▶ _Task details_
Return every line from the one with "Task: Click the Port field label" through the one with "This screenshot has width=621, height=364.", inclusive, exactly as it appears below.

▶ _Material for the task_
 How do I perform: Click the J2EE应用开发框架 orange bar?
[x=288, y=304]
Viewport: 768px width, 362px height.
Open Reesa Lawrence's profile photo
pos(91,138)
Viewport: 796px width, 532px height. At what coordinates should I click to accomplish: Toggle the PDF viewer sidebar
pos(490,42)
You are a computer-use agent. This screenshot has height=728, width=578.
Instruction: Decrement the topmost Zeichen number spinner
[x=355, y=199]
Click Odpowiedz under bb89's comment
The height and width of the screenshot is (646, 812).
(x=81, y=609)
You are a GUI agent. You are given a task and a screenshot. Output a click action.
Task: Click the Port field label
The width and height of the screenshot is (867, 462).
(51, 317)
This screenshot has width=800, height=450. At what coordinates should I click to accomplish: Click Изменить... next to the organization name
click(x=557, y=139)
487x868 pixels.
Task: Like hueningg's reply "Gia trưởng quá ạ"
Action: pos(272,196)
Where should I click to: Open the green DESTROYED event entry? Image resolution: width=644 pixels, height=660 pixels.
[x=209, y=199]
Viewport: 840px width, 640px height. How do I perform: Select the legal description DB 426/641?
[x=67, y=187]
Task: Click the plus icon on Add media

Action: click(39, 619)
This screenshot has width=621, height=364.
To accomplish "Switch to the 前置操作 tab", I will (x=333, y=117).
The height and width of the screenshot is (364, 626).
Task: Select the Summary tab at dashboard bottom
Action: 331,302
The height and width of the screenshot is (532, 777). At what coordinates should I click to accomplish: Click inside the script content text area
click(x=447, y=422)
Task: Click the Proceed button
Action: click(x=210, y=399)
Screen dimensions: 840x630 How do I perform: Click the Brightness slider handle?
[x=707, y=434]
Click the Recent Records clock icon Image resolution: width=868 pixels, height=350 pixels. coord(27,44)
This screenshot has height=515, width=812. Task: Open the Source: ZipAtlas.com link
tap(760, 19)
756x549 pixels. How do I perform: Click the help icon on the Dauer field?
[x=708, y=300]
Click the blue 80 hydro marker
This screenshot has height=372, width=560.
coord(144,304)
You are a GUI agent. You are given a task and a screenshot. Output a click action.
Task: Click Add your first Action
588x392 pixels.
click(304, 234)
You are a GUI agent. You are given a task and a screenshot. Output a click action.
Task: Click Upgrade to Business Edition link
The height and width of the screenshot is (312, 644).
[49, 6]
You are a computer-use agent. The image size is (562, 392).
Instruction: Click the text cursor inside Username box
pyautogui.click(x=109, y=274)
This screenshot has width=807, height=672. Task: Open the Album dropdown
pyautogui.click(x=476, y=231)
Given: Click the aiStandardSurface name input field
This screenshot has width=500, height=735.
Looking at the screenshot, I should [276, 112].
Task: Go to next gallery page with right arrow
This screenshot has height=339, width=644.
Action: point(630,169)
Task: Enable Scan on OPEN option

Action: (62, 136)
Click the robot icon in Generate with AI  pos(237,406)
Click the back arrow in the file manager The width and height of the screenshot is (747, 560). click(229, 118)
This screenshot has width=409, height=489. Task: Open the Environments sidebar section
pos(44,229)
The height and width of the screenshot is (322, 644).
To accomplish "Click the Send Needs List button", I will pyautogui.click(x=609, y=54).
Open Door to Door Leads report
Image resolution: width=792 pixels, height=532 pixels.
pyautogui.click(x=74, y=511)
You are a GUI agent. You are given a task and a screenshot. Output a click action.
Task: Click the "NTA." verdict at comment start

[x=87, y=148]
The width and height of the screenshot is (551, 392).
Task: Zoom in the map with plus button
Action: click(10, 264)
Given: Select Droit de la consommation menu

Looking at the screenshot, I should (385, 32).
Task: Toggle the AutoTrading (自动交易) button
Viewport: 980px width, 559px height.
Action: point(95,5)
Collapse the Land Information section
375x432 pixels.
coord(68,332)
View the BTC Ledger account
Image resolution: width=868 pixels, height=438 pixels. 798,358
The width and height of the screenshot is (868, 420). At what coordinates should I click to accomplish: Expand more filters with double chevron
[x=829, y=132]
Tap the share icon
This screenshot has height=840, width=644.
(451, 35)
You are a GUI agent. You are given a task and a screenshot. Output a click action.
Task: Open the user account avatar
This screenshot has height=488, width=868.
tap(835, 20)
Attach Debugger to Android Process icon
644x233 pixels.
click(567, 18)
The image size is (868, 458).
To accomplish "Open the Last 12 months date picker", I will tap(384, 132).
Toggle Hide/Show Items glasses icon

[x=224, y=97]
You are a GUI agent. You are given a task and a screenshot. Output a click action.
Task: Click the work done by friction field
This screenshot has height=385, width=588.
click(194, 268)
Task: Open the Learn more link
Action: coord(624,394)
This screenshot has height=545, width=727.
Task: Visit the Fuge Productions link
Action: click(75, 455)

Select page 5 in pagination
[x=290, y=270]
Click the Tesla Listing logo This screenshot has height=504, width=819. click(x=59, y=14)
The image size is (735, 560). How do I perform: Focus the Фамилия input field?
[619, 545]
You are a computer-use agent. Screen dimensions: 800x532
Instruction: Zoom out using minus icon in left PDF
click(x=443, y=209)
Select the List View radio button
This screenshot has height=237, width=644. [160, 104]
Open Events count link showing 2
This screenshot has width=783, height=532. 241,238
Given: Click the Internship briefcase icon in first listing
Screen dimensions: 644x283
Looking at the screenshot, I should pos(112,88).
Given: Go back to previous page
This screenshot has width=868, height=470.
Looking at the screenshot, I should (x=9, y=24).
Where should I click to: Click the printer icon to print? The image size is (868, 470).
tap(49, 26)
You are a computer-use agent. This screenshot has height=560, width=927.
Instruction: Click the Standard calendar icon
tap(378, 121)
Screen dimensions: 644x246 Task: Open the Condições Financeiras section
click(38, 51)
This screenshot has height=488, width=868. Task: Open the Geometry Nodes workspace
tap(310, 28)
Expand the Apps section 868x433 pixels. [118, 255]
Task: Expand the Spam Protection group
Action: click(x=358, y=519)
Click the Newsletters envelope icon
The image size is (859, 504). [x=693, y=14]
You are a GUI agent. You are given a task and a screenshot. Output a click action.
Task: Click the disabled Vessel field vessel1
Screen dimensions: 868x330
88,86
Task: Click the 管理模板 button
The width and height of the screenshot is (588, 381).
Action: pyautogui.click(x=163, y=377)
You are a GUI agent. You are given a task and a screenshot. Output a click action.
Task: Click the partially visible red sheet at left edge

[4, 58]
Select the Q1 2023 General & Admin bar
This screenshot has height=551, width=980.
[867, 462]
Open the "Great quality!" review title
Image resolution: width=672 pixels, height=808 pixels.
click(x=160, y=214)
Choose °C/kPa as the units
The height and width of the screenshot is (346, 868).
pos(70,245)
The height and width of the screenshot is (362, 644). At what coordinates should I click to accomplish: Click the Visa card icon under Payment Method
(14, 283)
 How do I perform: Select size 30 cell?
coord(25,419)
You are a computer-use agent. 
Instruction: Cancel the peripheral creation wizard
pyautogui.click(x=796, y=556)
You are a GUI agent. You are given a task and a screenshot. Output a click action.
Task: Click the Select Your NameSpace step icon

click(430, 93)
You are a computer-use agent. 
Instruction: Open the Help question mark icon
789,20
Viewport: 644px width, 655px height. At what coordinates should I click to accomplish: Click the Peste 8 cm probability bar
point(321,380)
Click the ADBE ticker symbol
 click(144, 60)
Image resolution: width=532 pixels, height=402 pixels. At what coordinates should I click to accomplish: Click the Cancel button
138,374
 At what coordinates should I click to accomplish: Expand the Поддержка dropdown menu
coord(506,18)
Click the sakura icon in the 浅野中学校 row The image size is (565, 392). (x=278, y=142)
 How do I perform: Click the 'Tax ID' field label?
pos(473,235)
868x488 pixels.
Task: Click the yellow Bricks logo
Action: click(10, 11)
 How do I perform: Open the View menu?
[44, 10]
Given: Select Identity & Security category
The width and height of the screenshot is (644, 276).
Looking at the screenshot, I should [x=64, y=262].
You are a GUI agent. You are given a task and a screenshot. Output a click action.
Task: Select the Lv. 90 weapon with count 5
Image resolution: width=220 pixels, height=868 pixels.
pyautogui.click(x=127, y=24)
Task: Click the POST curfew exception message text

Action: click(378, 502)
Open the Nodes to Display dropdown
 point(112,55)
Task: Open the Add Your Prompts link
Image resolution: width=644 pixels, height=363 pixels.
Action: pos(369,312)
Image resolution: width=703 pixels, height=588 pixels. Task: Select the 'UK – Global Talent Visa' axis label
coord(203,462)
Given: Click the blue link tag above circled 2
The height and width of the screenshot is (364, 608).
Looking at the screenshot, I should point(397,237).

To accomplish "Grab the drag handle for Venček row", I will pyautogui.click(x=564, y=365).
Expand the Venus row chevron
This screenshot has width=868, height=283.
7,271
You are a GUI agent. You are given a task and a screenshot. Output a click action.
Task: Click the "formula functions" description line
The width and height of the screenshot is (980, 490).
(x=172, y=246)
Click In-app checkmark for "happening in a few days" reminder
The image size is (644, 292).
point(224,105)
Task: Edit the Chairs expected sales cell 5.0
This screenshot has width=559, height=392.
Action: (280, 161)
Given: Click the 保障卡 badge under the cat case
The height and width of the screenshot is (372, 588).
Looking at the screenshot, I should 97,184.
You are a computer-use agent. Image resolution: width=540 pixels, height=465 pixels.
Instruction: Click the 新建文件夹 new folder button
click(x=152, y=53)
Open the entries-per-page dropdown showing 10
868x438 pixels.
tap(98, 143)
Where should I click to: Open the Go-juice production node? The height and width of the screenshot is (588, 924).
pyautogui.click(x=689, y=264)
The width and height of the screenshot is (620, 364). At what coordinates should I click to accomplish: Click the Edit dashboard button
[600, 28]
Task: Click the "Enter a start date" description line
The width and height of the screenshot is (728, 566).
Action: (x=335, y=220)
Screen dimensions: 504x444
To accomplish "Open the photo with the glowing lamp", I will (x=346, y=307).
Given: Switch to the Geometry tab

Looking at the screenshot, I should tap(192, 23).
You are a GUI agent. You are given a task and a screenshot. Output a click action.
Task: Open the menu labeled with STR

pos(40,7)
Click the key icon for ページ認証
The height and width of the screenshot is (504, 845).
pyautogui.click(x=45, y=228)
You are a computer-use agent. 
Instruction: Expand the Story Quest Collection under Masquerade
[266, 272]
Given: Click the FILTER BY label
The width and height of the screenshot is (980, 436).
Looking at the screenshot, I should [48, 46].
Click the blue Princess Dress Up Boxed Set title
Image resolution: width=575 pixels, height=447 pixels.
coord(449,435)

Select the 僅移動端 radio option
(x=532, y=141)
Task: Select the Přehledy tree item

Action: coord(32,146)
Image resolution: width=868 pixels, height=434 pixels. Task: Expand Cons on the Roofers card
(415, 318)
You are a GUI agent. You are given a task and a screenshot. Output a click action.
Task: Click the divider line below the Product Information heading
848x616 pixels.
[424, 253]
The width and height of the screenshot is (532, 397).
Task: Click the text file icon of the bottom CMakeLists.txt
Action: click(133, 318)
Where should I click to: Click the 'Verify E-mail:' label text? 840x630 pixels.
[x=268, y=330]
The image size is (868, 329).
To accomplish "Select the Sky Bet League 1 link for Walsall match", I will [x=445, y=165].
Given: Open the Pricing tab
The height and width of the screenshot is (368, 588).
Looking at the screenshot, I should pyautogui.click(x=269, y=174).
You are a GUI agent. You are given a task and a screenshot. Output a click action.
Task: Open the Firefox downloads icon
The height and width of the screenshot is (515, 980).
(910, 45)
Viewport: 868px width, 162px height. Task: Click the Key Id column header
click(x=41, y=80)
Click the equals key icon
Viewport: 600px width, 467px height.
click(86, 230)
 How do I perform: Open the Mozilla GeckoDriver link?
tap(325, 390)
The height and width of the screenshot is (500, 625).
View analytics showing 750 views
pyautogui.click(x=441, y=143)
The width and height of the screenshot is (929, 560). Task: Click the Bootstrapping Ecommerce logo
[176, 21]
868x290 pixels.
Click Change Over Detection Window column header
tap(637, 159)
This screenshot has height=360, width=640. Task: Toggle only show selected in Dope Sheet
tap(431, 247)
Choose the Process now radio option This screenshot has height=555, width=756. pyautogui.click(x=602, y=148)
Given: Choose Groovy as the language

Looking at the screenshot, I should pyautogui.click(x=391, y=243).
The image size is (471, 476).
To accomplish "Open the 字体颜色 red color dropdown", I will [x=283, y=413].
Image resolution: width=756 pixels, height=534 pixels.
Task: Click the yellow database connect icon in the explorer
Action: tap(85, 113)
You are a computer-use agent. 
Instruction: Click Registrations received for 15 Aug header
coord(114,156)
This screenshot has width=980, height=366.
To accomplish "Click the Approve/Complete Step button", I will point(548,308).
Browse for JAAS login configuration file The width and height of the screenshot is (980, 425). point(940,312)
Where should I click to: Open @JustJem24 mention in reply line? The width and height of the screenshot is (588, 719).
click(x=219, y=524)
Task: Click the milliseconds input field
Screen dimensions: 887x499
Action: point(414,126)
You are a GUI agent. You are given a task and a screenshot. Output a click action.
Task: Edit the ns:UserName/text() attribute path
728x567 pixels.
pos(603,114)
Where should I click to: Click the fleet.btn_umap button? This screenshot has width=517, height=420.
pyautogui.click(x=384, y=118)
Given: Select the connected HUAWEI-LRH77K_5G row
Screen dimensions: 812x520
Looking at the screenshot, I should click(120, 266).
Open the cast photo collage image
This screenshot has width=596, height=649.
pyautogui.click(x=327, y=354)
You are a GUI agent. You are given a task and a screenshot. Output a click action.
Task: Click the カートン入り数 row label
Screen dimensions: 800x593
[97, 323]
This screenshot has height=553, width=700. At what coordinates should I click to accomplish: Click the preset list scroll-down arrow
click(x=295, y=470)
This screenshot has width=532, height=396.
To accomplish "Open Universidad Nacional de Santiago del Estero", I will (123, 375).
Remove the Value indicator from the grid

▶ _Result for this exercise_
Task: Click the Port field label
The width and height of the screenshot is (867, 462).
(51, 317)
This screenshot has width=800, height=450. At what coordinates should I click to accomplish: Click Изменить... next to the organization name
click(x=557, y=139)
487x868 pixels.
Task: Like hueningg's reply "Gia trưởng quá ạ"
Action: pos(272,196)
Where should I click to: Open the green DESTROYED event entry? Image resolution: width=644 pixels, height=660 pixels.
[x=209, y=199]
Viewport: 840px width, 640px height. How do I perform: Select the legal description DB 426/641?
[x=67, y=187]
Task: Click the plus icon on Add media

Action: click(39, 619)
This screenshot has width=621, height=364.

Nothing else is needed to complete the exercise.